● Directions for this task: Repeat each entry below exactly as it stands.
(Data shown begins)
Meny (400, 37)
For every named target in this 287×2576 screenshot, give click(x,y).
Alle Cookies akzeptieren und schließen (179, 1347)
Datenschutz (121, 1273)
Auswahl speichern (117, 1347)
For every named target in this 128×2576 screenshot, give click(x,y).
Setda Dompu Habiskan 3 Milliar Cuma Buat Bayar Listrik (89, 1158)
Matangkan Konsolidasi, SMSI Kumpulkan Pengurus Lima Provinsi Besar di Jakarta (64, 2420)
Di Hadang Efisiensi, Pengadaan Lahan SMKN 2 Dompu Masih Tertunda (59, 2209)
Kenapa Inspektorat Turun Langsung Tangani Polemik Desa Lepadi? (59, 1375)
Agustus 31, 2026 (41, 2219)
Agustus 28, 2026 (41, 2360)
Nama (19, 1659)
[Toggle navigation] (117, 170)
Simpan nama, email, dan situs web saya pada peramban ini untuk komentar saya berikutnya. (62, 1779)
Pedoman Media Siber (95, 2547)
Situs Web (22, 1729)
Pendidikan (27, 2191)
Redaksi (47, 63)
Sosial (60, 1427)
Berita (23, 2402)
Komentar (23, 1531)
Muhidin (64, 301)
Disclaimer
(Data shown ends)
● Completed exercise:
Meny (400, 37)
For every named target in this 287×2576 screenshot, give click(x,y).
Alle Cookies akzeptieren und schließen (179, 1347)
Datenschutz (121, 1273)
Auswahl speichern (117, 1347)
For every named target in this 128×2576 screenshot, give click(x,y).
Setda Dompu Habiskan 3 Milliar Cuma Buat Bayar Listrik (89, 1158)
Matangkan Konsolidasi, SMSI Kumpulkan Pengurus Lima Provinsi Besar di Jakarta (64, 2420)
Di Hadang Efisiensi, Pengadaan Lahan SMKN 2 Dompu Masih Tertunda (59, 2209)
Kenapa Inspektorat Turun Langsung Tangani Polemik Desa Lepadi? (59, 1375)
Agustus 31, 2026 (41, 2219)
Agustus 28, 2026 (41, 2360)
Nama (19, 1659)
[Toggle navigation] (117, 170)
Simpan nama, email, dan situs web saya pada peramban ini untuk komentar saya berikutnya. (62, 1779)
Pedoman Media Siber (95, 2547)
Situs Web (22, 1729)
Pendidikan (27, 2191)
Redaksi (47, 63)
Sosial (60, 1427)
Berita (23, 2402)
Komentar (23, 1531)
Muhidin (64, 301)
Disclaimer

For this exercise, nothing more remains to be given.